There are $n+1$ containers, marked $C_0, C_1, C_2, ..., C_n$, each with $n$ balls inside. We know that container $C_i$ has exactly $i$ white balls, and $n-i$ black balls. The probability of picking a specific container is $\frac{1}{n+1}$. We randomly pick a container, and take out $r$ balls. Of which $k$ are white, and $r-k$ are black. What is the probability we took these balls out of container $C_m$.

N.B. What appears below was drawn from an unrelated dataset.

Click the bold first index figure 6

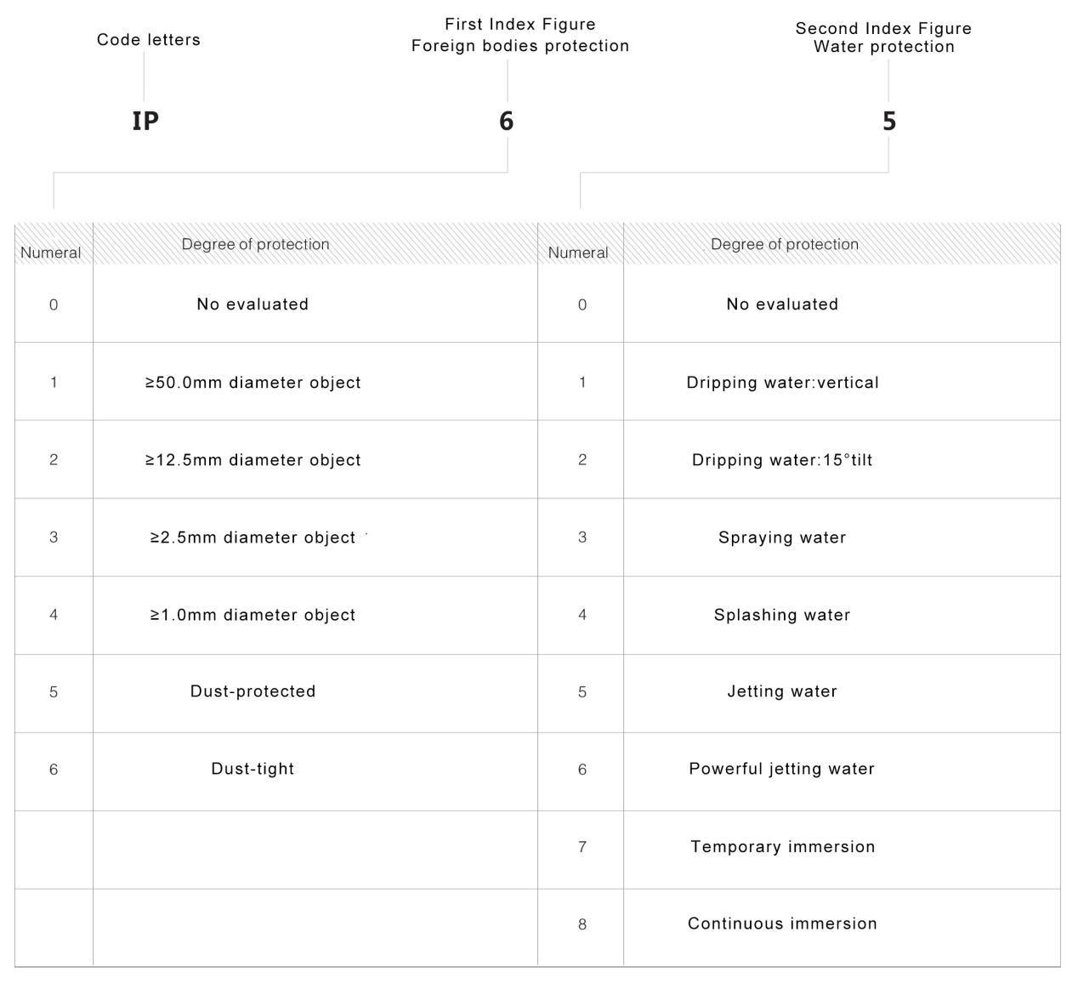[x=507, y=121]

The answer I received from peers is: $$ P(C_m) = \frac{\binom{m}{k} \binom{n-m}{r-k}}{\binom{n+1}{r+1}}$$
However, this solution fails for edge cases. For example:
Let $n=2$, $r=k=1$, and we want to check the probability for container $C_0$. Container $C_0$ has exactly 2 black balls and 0 white balls. We take out 1 ball, of which 1 is white. What's the probability the container is container $C_0$? Logically, we can conclude - $0$. Yet algebraically this doesn't make sense, because $\binom{m}{k}$ fails (You can't choose 1 out of 0).
So is the answer I received from my peers correct?
For natural numbers $m$ and $k$, $\binom mk$ is usually defined to be $0$ when $m\lt k$. See for instance Wikipedia and MathWorld.